Stored items
━━━━━━━━
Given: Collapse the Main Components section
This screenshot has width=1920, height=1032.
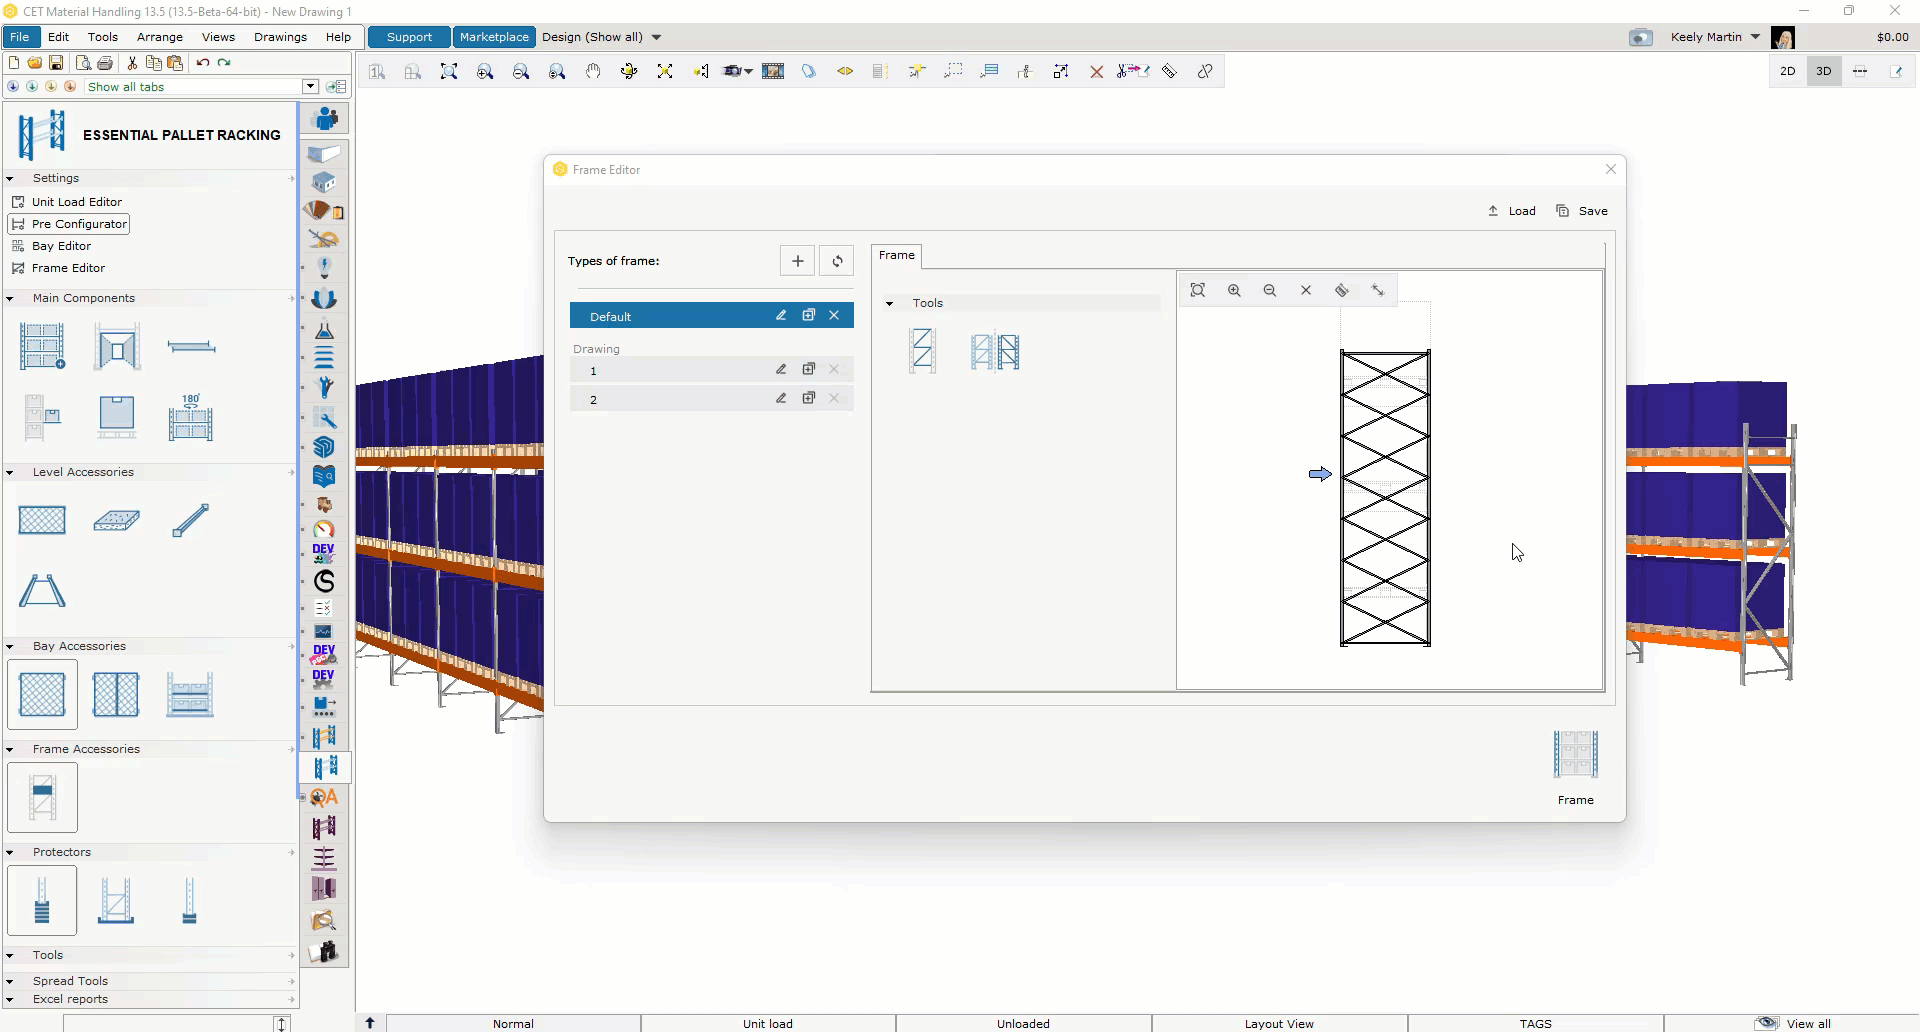Looking at the screenshot, I should pyautogui.click(x=10, y=298).
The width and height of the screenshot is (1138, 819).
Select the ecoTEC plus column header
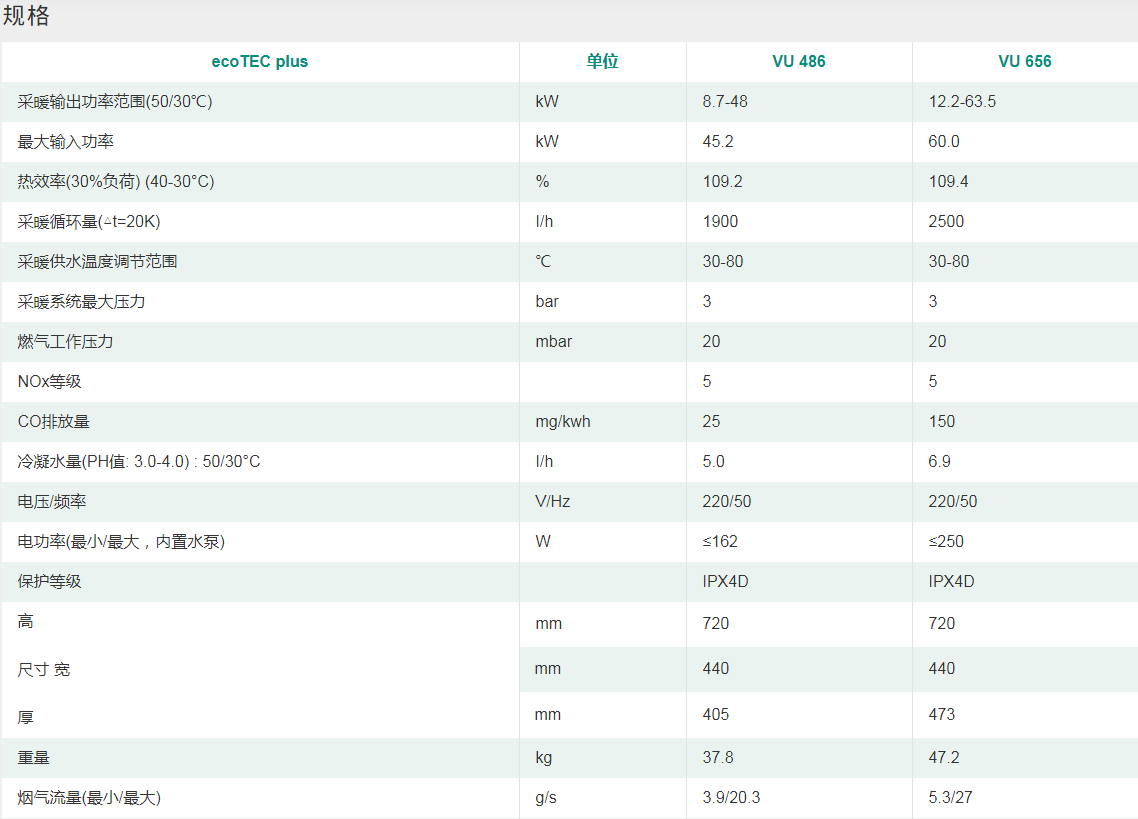pyautogui.click(x=260, y=62)
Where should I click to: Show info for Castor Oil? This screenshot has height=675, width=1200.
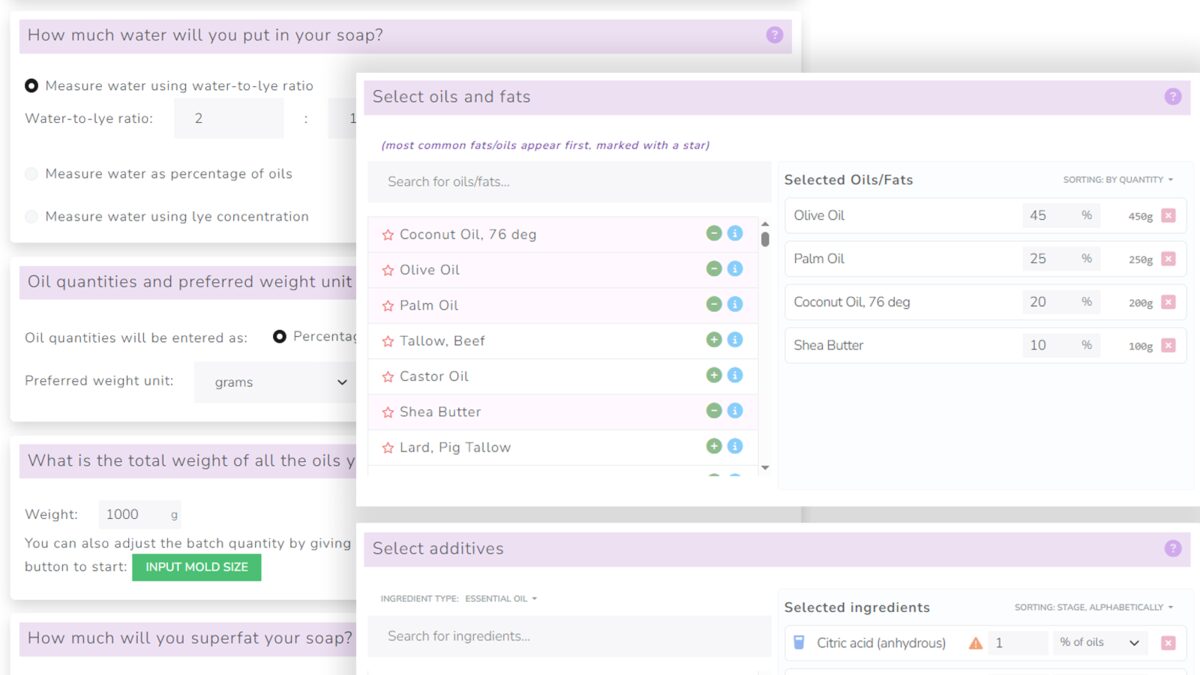tap(735, 376)
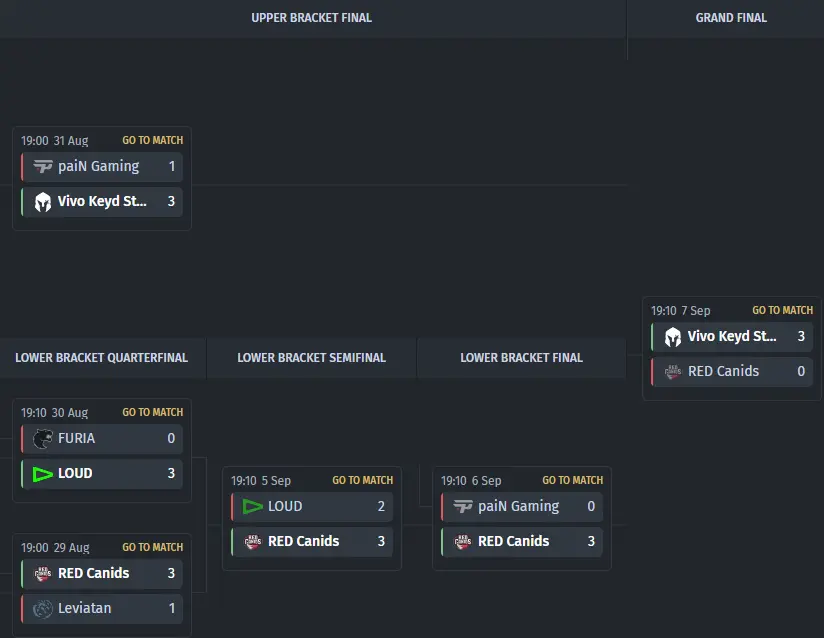This screenshot has height=638, width=824.
Task: Open Go To Match for 31 Aug match
Action: click(152, 141)
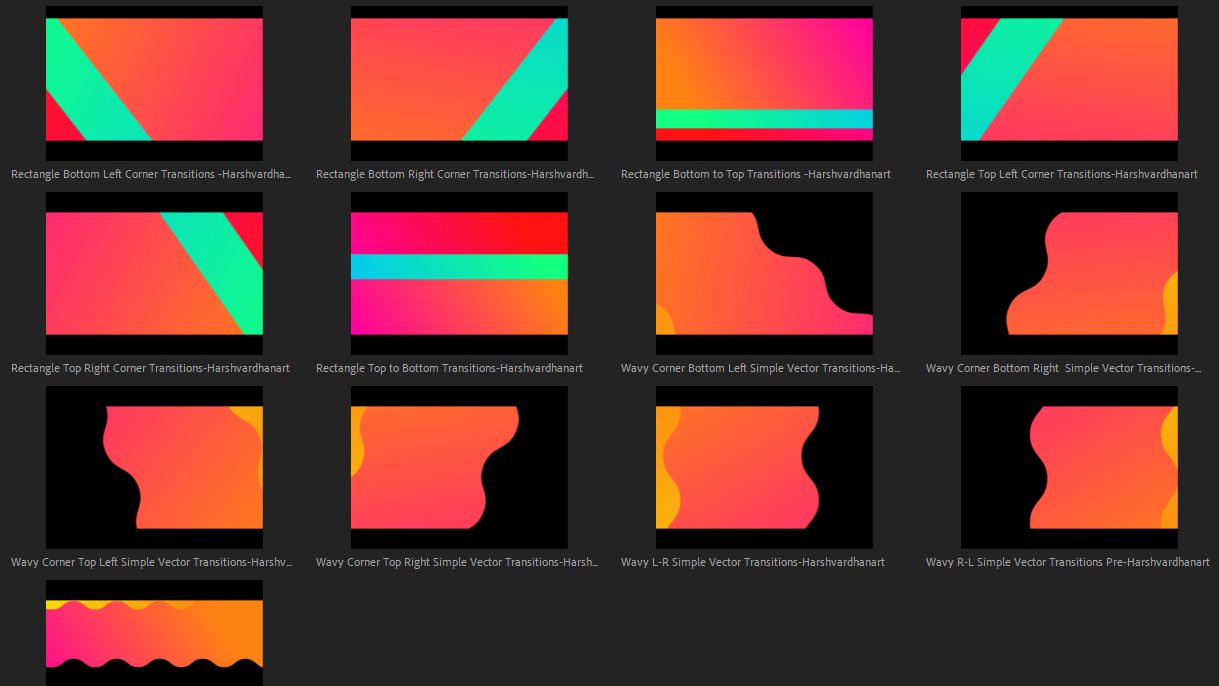This screenshot has height=686, width=1219.
Task: Click the Wavy Corner Bottom Right transition thumbnail
Action: tap(1068, 273)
━━━━━━━━
YOUR OBJECTIVE: Since pictures are not part of the copy, set down only the remaining data exactly.

THE ANSWER:
Given: Collapse the Main Components section
This screenshot has width=1920, height=1032.
Looking at the screenshot, I should pyautogui.click(x=10, y=298).
The width and height of the screenshot is (1138, 819).
Select the ecoTEC plus column header
pyautogui.click(x=260, y=62)
Where should I click to: Show info for Castor Oil? This screenshot has height=675, width=1200.
tap(735, 376)
This screenshot has height=638, width=824.
Task: Open Go To Match for 31 Aug match
Action: click(152, 141)
This screenshot has height=686, width=1219.
Task: Click the Wavy Corner Bottom Right transition thumbnail
Action: tap(1068, 273)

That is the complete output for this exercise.